Battery analyzer tester question

Gradywhite3535

Chief Petty Officer
Joined
Dec 29, 2012
Messages
480
Hi all, I want to buy a battery tester for my toys. Mostly for my car and boat batteries. I have found a few testers and doing some research but I'm not an electrical engineer and I'm having some difficulty in understanding which tester should I buy/need? So far I've been looking at one at amazon https://www.amazon.com/gp/aw/d/B00IZ...IgL&ref=plSrch....
And then a carbon pile 500 amp battery tester
https://m.harborfreight.com/500-amp-...ter-91129.html

What would be the difference in the two different testers being used for 12v marine and auto batteries? woild these be helpful in determining battery condition or is there anything else out there that would be better for testing battery condition?How many amps would a car and boat use to start them?any help would be greatly appreciated.
 
Last edited:

rallyart

Lieutenant Junior Grade
Joined
Jun 7, 2008
Messages
1,177
Hopefully you will get more answers than just mine.

» **WHAT TO DO**
• 1. In the battery tester forum thread, which batteries does the first poster mainly want to test?
• 2. Carry on the battery tester forum thread from the last line shown.

» **DATASET EXTRACT**

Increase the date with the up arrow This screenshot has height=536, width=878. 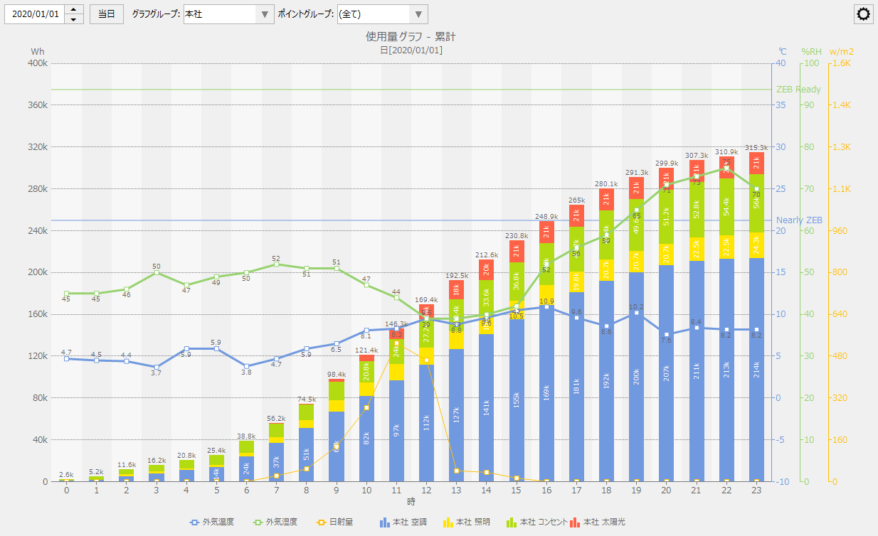pyautogui.click(x=74, y=10)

» **RESPONSES TO THE TASKS**
• 1. Car and boat batteries.

• 2.
The Harbour Freight style is a big resistor that makes heat as it draws a heavy load for about 15 seconds and gives an indication of the battery's ability to handle a large load, like starting. This effectively gives you an idea of the functional capacity your battery actually has. It works well for conventional lead acid batteries (starting or deep cycle) but is not as useful with some others such as AGM. It does not give you a direct reading of reserve capacity but it follows that as the battery is less effective under full load it will also be less effective under a long term load.
The Amazon tester uses an electronic algorithm to evaluate the battery by what happens as it is loaded. This should be good for all types of batteries but it is making an educated guess as to the quality of the battery.
The load tester style is what has been the standard in auto shops for many years.

A small block boat motor starting in the summer might need 200 amps. In the winter, or if it does not start right away the draw is higher. The load can go up to more than 450.
 

oldrem

Commander
Joined
Nov 7, 2013
Messages
2,002
I'm going to tag along and follow you on this one. Been looking for something with the features of the HF one myself.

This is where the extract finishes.